Update the lines from the line with "Where should I" to the line with "Looking at the" by changing "Viewport" to "Window", keeping everything else the same. Omit the pictures from your answer.

# start of Dataset

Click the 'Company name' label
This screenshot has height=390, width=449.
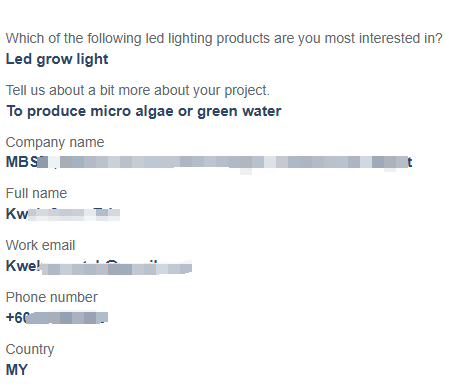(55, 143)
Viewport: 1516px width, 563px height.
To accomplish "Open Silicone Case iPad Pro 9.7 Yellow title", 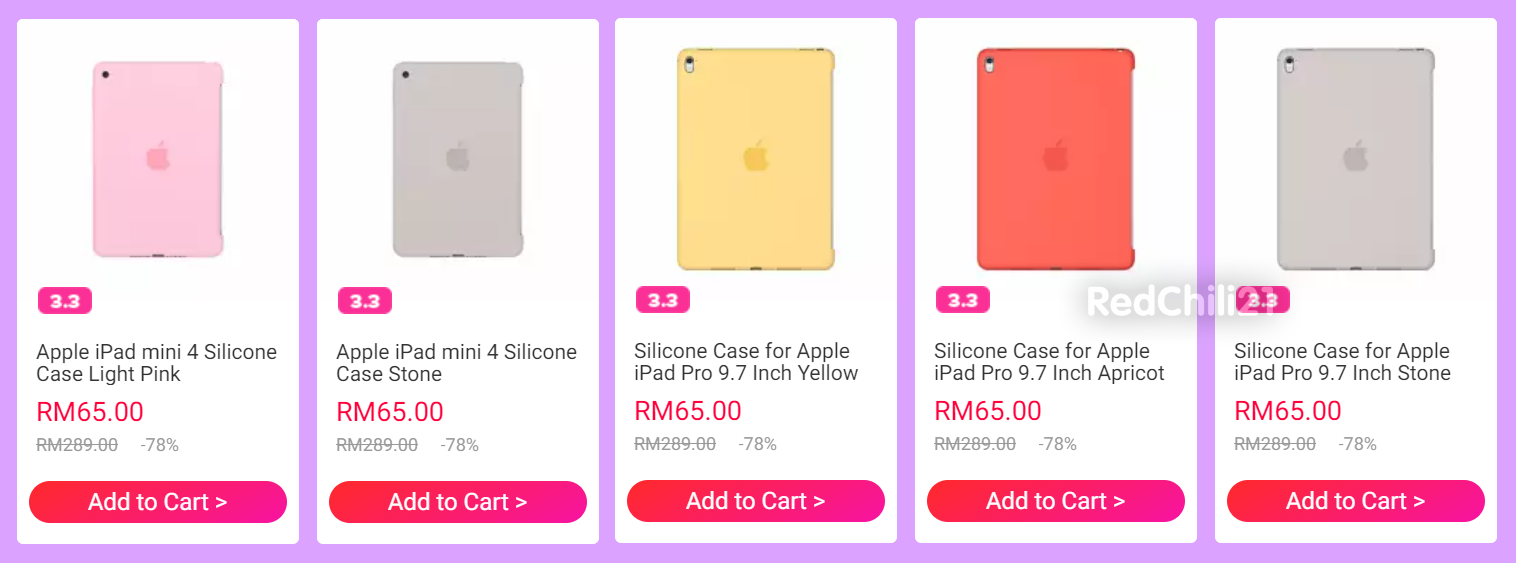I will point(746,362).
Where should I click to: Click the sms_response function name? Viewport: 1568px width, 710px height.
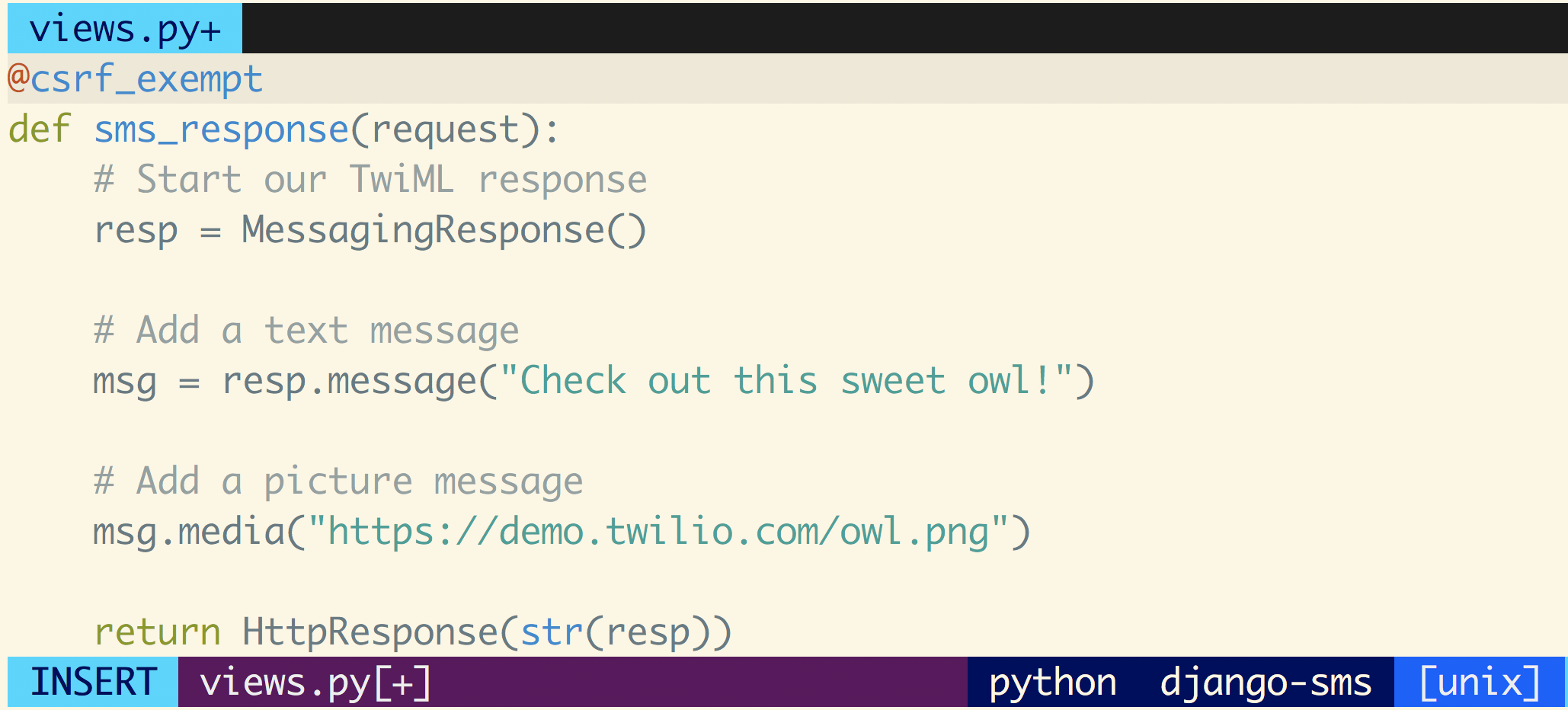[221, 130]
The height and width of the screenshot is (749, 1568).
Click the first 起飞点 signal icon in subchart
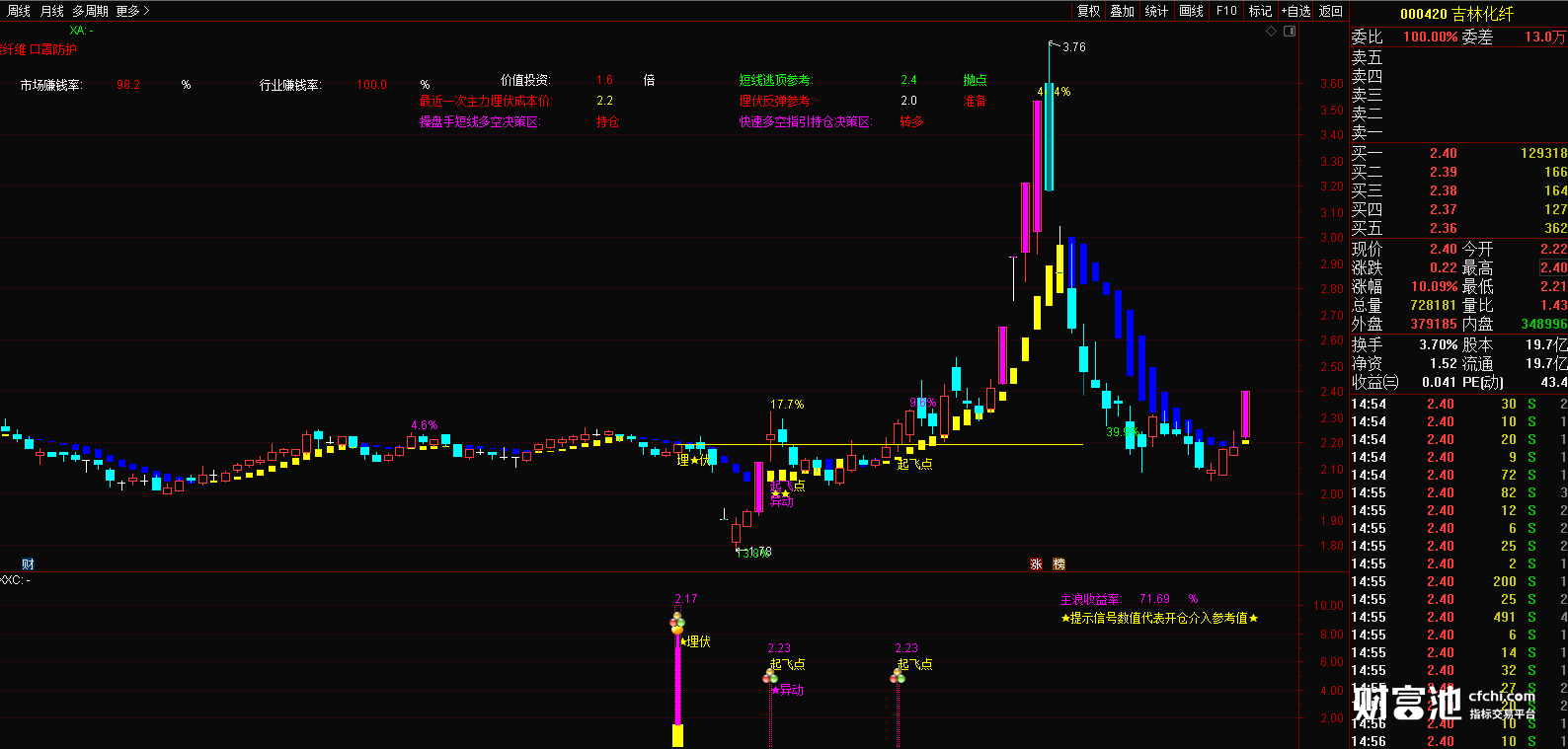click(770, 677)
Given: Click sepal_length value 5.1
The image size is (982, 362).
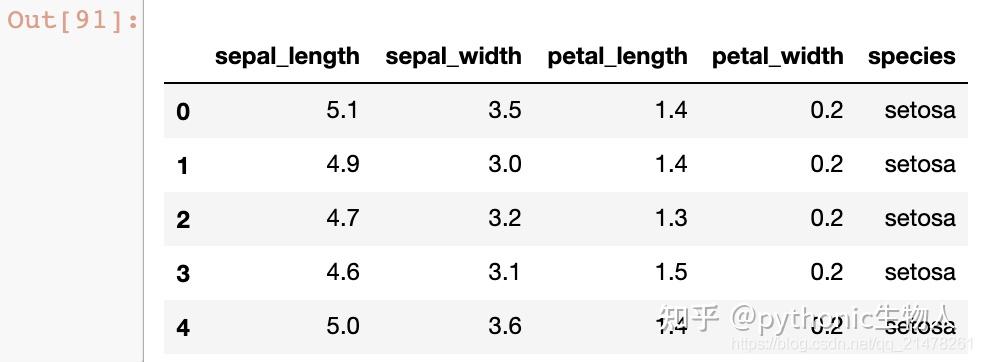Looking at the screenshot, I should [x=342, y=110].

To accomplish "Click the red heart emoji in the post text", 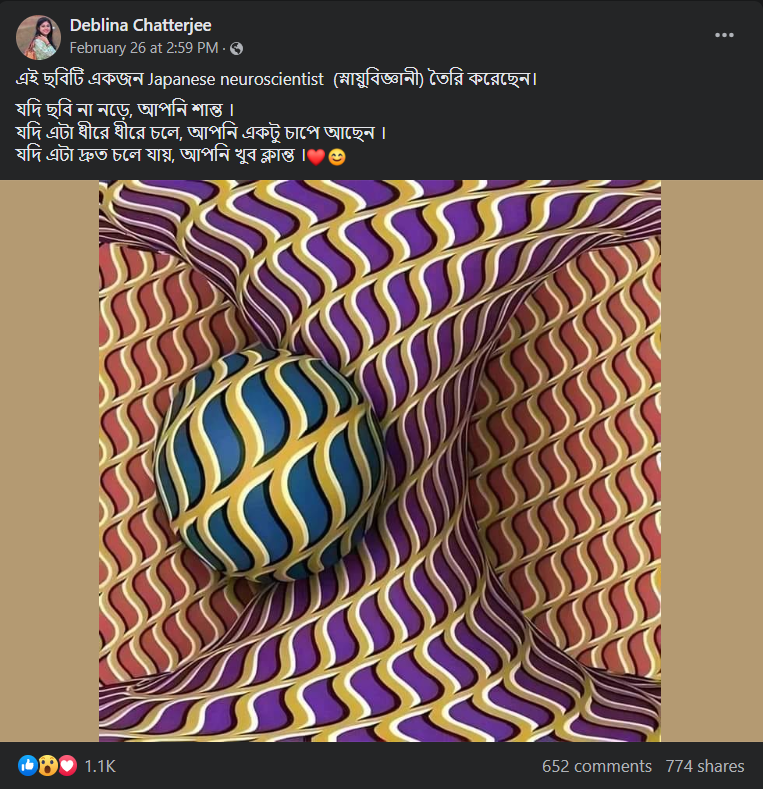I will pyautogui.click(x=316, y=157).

# end of Dataset

◆ **Solution to this exercise**:
Where should I click to: Click the sms_response function name? Window: 1568px width, 710px height.
[221, 130]
The height and width of the screenshot is (749, 1568).
Click the first 起飞点 signal icon in subchart
click(770, 677)
Given: Click sepal_length value 5.1
The image size is (982, 362).
Looking at the screenshot, I should [x=342, y=110].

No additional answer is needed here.